Exercise description: Include in the output exactly the lines from the opening of the data through the line containing "[Toggle Table of Content] (116, 497)", and nothing more.

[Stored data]
[Start of section]
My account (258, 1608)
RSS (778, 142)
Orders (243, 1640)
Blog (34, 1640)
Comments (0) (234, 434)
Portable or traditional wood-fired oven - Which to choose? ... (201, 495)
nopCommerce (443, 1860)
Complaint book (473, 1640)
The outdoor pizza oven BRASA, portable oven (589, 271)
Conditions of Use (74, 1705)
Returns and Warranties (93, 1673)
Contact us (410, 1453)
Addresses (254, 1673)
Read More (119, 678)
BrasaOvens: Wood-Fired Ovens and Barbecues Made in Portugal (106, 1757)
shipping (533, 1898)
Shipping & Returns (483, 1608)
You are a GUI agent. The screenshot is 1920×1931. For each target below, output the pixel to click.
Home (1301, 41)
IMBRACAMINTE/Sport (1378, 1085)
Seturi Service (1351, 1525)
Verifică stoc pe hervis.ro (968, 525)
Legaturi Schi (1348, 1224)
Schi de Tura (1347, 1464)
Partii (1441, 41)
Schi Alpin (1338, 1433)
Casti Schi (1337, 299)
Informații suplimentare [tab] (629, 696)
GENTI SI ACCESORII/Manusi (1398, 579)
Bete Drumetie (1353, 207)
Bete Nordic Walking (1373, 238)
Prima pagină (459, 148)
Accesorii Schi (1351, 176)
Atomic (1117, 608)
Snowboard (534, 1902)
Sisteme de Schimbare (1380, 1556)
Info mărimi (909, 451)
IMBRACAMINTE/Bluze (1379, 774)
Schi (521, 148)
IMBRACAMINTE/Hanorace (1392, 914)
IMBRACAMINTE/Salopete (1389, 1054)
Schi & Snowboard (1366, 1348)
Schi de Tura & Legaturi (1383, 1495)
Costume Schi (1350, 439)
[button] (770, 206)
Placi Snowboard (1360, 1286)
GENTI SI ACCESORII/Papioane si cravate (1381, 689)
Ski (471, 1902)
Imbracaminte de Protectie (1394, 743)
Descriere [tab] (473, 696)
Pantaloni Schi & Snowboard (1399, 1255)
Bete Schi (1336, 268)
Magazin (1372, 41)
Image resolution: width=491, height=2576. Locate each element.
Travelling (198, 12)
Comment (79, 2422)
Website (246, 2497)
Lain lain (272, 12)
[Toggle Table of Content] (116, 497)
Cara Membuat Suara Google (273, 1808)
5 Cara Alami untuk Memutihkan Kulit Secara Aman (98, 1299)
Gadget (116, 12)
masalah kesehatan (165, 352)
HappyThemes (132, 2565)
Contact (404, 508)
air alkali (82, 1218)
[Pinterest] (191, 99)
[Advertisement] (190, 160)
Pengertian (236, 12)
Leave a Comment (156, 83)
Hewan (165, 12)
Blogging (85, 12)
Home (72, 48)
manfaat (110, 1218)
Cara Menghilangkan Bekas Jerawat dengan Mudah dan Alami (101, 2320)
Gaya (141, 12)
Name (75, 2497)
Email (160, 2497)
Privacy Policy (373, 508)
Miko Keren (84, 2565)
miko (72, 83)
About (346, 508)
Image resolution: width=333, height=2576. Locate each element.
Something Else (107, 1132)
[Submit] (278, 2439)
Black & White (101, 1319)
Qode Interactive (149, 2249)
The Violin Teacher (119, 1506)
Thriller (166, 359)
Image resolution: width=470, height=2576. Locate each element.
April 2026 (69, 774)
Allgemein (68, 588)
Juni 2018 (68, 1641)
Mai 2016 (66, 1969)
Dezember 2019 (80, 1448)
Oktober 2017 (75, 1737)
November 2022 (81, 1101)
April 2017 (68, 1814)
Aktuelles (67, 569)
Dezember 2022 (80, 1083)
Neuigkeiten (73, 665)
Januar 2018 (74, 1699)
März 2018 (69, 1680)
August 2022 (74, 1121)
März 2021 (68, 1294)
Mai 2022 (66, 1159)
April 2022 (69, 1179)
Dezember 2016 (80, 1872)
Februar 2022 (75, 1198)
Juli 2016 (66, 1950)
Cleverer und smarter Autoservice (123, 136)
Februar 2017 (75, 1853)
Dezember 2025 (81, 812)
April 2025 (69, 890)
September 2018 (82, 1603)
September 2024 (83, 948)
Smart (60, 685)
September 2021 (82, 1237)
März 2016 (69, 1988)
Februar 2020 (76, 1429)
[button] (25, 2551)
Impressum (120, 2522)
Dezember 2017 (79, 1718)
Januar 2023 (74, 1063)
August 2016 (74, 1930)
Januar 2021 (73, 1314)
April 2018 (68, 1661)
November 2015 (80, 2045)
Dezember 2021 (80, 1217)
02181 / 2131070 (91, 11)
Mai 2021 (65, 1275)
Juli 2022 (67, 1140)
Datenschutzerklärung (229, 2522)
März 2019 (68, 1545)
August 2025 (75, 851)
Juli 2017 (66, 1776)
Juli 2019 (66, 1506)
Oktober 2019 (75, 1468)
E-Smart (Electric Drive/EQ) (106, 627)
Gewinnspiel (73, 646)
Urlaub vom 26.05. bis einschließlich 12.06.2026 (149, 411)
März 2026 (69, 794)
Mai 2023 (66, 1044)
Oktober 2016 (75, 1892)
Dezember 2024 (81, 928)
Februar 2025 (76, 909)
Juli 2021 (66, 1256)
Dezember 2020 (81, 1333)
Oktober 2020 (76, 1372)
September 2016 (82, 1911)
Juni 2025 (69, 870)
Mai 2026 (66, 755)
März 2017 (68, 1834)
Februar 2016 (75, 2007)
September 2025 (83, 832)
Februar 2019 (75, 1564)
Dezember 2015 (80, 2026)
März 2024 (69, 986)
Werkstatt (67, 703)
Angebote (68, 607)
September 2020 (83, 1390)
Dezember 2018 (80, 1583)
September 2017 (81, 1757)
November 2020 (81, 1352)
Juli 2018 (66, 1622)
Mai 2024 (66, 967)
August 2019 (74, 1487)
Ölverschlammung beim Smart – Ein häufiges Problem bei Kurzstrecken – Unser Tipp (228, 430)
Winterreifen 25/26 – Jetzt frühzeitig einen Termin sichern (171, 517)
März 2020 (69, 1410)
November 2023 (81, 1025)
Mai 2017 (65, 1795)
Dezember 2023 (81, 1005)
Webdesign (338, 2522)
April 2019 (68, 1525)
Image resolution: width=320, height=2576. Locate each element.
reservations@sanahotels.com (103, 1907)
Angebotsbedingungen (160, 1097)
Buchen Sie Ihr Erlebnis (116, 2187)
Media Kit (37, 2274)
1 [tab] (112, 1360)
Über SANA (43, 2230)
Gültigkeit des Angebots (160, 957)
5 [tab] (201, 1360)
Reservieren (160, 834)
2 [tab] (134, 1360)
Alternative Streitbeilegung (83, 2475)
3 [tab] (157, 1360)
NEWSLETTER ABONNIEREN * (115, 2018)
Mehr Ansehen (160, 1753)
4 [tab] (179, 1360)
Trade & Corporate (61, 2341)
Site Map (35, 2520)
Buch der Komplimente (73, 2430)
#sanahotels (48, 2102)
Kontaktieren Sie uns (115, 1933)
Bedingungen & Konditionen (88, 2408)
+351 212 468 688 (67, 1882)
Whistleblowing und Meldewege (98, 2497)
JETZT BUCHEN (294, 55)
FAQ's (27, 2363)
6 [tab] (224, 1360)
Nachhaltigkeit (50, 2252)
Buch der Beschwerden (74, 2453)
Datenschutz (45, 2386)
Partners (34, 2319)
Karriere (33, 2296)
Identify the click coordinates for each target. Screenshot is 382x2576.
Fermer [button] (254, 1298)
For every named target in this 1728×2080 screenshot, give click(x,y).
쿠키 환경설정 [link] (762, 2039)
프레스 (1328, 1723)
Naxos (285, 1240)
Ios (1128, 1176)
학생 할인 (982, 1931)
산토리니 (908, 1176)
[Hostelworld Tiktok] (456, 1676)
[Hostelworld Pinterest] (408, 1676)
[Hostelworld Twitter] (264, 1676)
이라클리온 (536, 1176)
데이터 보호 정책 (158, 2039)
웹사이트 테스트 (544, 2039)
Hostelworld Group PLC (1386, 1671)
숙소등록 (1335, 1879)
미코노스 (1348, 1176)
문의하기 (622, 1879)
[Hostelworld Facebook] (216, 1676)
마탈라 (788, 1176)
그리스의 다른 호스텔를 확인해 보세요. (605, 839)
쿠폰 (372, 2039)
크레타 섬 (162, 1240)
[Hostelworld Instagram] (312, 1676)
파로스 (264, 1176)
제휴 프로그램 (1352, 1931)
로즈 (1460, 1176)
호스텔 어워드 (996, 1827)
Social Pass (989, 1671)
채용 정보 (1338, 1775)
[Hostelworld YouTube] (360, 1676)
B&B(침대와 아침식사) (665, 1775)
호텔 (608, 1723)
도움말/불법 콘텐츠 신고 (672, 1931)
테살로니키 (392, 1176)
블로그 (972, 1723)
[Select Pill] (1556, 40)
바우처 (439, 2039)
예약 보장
[End of section]
Exercise response:
My account (258, 1608)
RSS (778, 142)
Orders (243, 1640)
Blog (34, 1640)
Comments (0) (234, 434)
Portable or traditional wood-fired oven - Which to choose? ... (201, 495)
nopCommerce (443, 1860)
Complaint book (473, 1640)
The outdoor pizza oven BRASA, portable oven (589, 271)
Conditions of Use (74, 1705)
Returns and Warranties (93, 1673)
Contact us (410, 1453)
Addresses (254, 1673)
Read More (119, 678)
BrasaOvens: Wood-Fired Ovens and Barbecues Made in Portugal (106, 1757)
shipping (533, 1898)
Shipping & Returns (483, 1608)
You are a GUI agent. The screenshot is 1920×1931. For each target below, output the pixel to click.
Home (1301, 41)
IMBRACAMINTE/Sport (1378, 1085)
Seturi Service (1351, 1525)
Verifică stoc pe hervis.ro (968, 525)
Legaturi Schi (1348, 1224)
Schi de Tura (1347, 1464)
Partii (1441, 41)
Schi Alpin (1338, 1433)
Casti Schi (1337, 299)
Informații suplimentare [tab] (629, 696)
GENTI SI ACCESORII/Manusi (1398, 579)
Bete Drumetie (1353, 207)
Bete Nordic Walking (1373, 238)
Prima pagină (459, 148)
Accesorii Schi (1351, 176)
Atomic (1117, 608)
Snowboard (534, 1902)
Sisteme de Schimbare (1380, 1556)
Info mărimi (909, 451)
IMBRACAMINTE/Bluze (1379, 774)
Schi (521, 148)
IMBRACAMINTE/Hanorace (1392, 914)
IMBRACAMINTE/Salopete (1389, 1054)
Schi & Snowboard (1366, 1348)
Schi de Tura & Legaturi (1383, 1495)
Costume Schi (1350, 439)
[button] (770, 206)
Placi Snowboard (1360, 1286)
GENTI SI ACCESORII/Papioane si cravate (1381, 689)
Ski (471, 1902)
Imbracaminte de Protectie (1394, 743)
Descriere [tab] (473, 696)
Pantaloni Schi & Snowboard (1399, 1255)
Bete Schi (1336, 268)
Magazin (1372, 41)
Image resolution: width=491, height=2576. Locate each element.
Travelling (198, 12)
Comment (79, 2422)
Website (246, 2497)
Lain lain (272, 12)
[Toggle Table of Content] (116, 497)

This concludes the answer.